No domingo 24 de julho, à idade de 75 anos, faleceu na capital do México o historiador e sacerdote jesuíta Jan de Vos Van Gerven, perito em línguas indígenas e líder da teologia marxista da libertação – contrária à doutrina católica – que influiu no pensamento do falecido Bispo mexicano Samuel Ruiz.
Conforme informa o jornal mexicano La Jornada, Jan de Vos faleceu logo depois de uma cirurgia por uma severa condição cardiovascular.
Os restos do historiador e conhecedor das línguas indígenas do México foram levados a San Cristóbal de las Casas, estado de Chiapas. Nessa cidade ele residiu desde que chegou ao país em 1973.
Entrevista a Jan de Vos:
Eu tenho 70 anos e o coração inteiro e entregue, mesmo com quatro "pontes de safena". Nasci em Antuérpia, cidade cinzenta e monótona, e mudei para a luz da América. Fui jesuíta e sempre serei apaixonado companheiro de Jesus. A revolução e uma mulher me tiraram dos meus livros de história para a protagonizarmos juntos. A religião maia não é inferior à nossa.

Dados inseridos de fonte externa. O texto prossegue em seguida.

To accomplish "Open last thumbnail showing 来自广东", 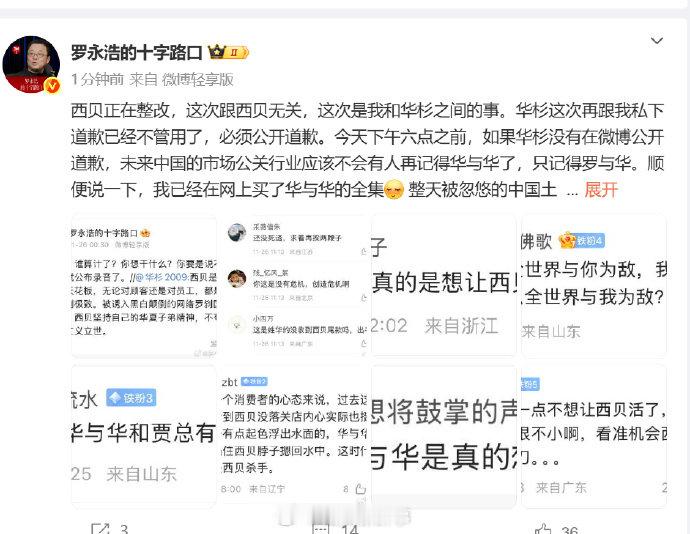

- Minha família era muito católica: meu pai era um deputado democrata cristão e minha mãe rezava para ver um de seus nove filhos no altar. E conseguiu: me tornei um jesuíta.
- Você deu aulas em uma escola?
Eu fui para a Colômbia como missionário. Eu comprei a melhor rede do mundo. Fazem-nas na cadeia de Mérida, no Yucatan mexicano. Os prisioneiros me venderamuma uma enorme rede de casal (me apercebi disso na floresta, diante dos risos furtivos dos nativos).
- Você ilumina seu rosto ao lembrar isso.
- Eu vi a luz! Da Bélgica maçante e monótona para a selva e o oceano do Chocó. Na estação seca, subia os rios pela floresta até às aldeias indígenas com dois pares de sapatos: um par seco em minha mochila, enquanto o usava o outro. Eu estava tão feliz que me recusei a voltar. Enquanto isso, Gustavo Gutierrez escreve sua Teologia da Libertação no Peru.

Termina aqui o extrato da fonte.